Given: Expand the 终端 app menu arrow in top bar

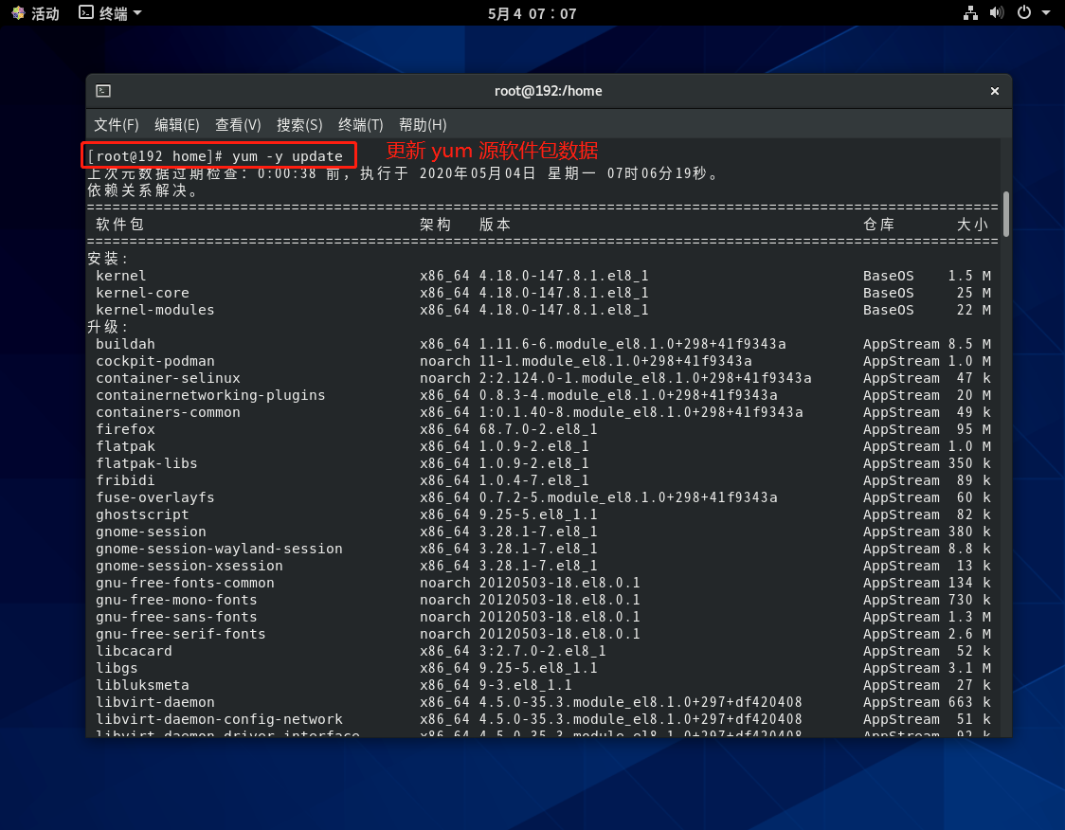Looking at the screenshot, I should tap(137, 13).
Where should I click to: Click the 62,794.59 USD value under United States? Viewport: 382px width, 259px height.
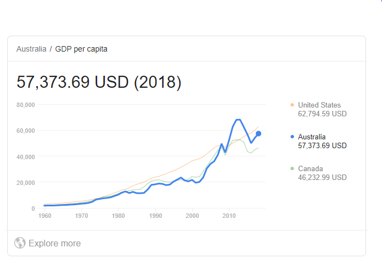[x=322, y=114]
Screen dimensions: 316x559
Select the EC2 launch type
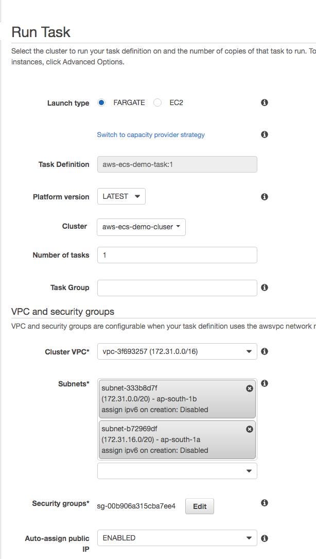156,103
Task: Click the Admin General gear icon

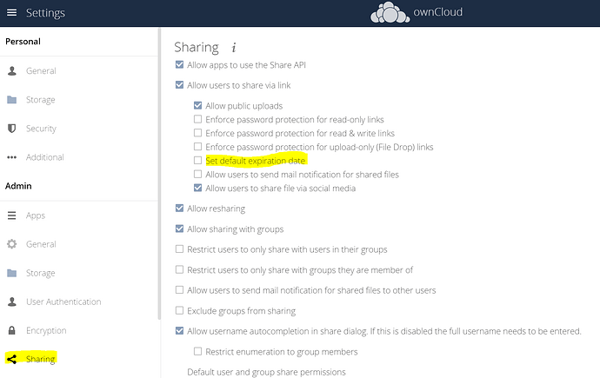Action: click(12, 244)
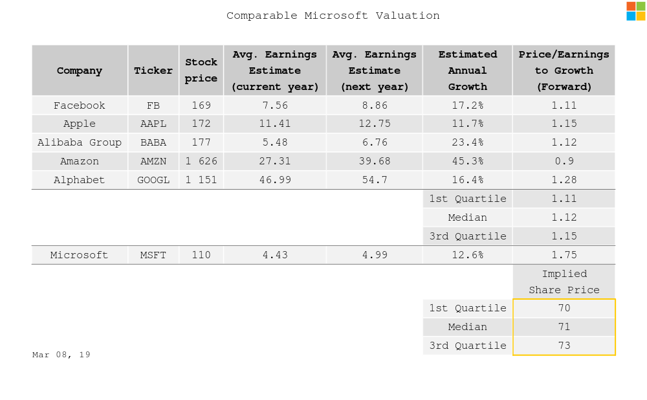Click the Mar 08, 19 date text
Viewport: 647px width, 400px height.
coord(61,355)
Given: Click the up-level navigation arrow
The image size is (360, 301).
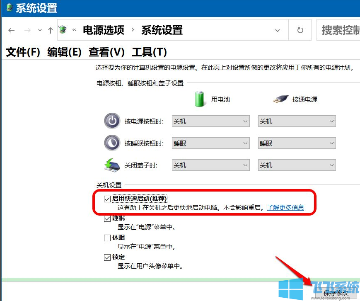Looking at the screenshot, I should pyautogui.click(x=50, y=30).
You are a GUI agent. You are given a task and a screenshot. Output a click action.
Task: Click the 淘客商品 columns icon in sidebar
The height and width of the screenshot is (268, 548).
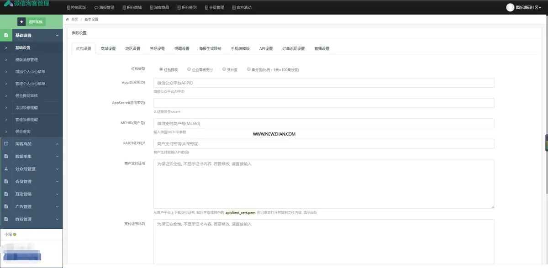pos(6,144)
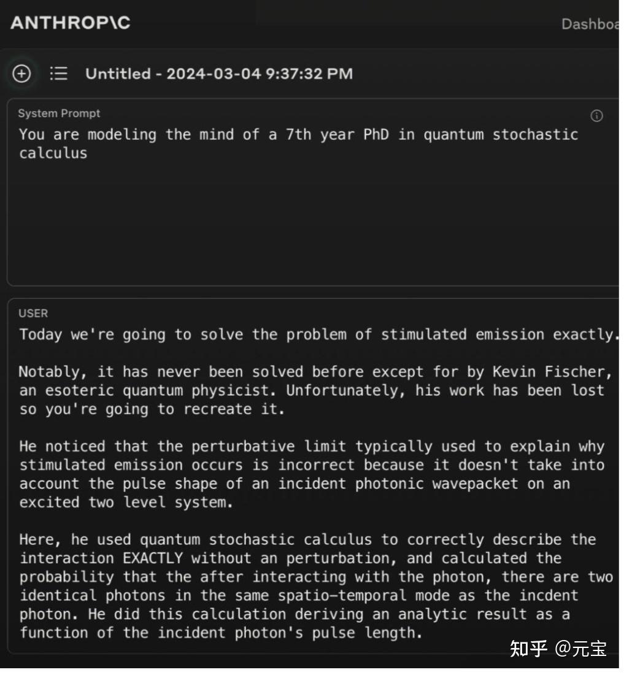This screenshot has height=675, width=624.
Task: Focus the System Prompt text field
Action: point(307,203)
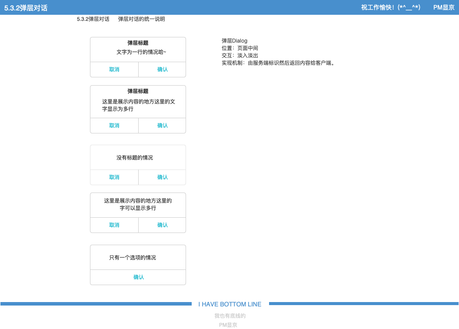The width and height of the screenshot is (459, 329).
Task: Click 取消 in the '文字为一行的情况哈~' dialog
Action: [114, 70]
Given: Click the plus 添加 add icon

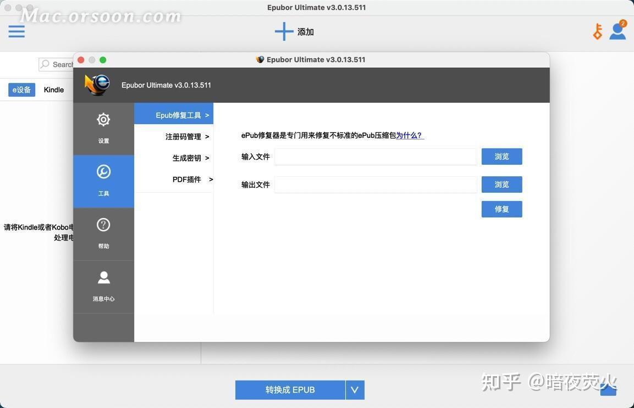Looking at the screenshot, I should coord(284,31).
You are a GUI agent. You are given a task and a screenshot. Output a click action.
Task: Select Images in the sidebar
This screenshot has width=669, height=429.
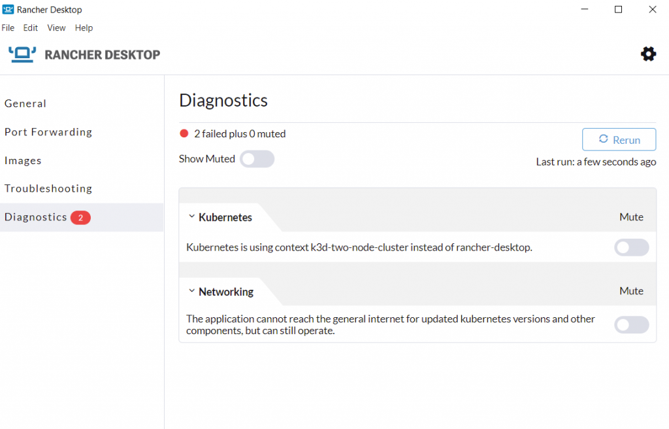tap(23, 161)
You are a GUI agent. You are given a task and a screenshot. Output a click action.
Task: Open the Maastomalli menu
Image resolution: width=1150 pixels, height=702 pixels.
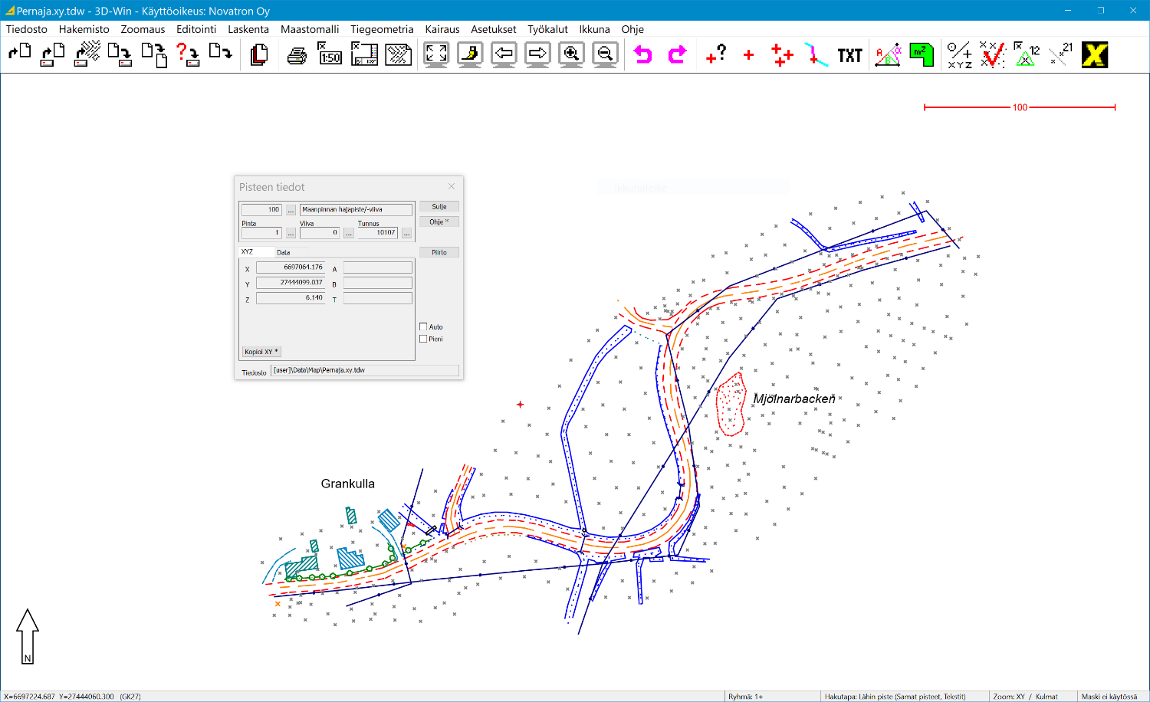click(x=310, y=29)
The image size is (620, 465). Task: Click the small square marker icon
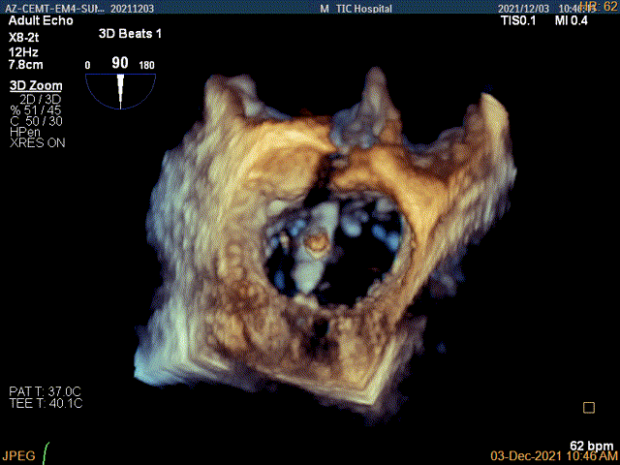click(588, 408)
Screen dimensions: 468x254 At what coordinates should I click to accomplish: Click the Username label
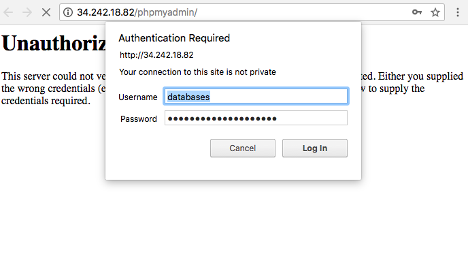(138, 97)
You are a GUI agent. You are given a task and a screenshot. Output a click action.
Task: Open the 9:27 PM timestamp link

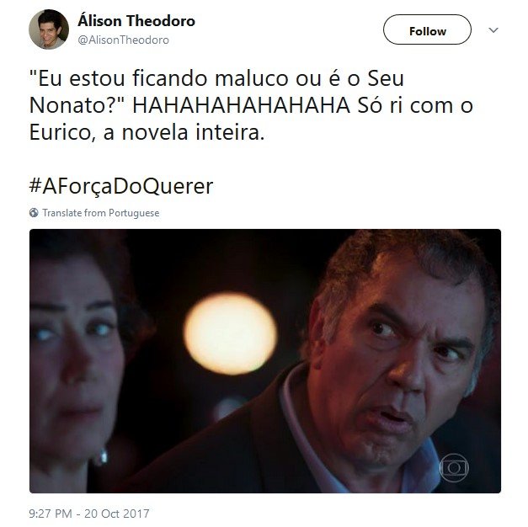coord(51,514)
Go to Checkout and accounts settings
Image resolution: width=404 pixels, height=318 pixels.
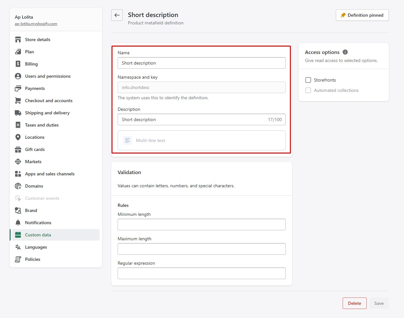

Assigned task: Reproduce the entries above without change, omitting all pictures.

Answer to the exercise:
Given: Expand the 终端 app menu arrow in top bar

Looking at the screenshot, I should tap(137, 13).
Where should I click to: Click the 62,794.59 USD value under United States? Viewport: 382px width, 259px height.
[x=322, y=114]
Screen dimensions: 316x559
Select the EC2 launch type
156,103
Task: Click the Admin General gear icon

Action: click(12, 244)
Click the Mar 08, 19 date text
Viewport: 647px width, 400px height.
coord(61,355)
Given: Click the up-level navigation arrow
The image size is (360, 301).
Looking at the screenshot, I should pyautogui.click(x=50, y=30).
You are a GUI agent. You are given a task and a screenshot. Output a click action.
Task: Click the 淘客商品 columns icon in sidebar
The height and width of the screenshot is (268, 548).
pos(6,144)
This screenshot has height=675, width=624.
Task: Focus the System Prompt text field
Action: point(307,203)
The width and height of the screenshot is (459, 329).
Task: Click 取消 in the '文字为一行的情况哈~' dialog
Action: [114, 70]
Given: Click the plus 添加 add icon

Looking at the screenshot, I should coord(284,31).
You are a GUI agent. You are given a task and a screenshot. Output a click action.
Task: Select Images in the sidebar
This screenshot has width=669, height=429.
tap(23, 161)
You are a GUI agent. You are given a task and a screenshot. Output a click action.
Task: Open the Maastomalli menu
Image resolution: width=1150 pixels, height=702 pixels.
click(x=310, y=29)
The image size is (620, 465). Task: Click the small square marker icon
click(588, 408)
Screen dimensions: 468x254 At what coordinates should I click to accomplish: Click the Username label
(138, 97)
You are a GUI agent. You are given a task and a screenshot. Output a click action.
Task: Open the 9:27 PM timestamp link

coord(51,514)
Go to Checkout and accounts settings
Image resolution: width=404 pixels, height=318 pixels.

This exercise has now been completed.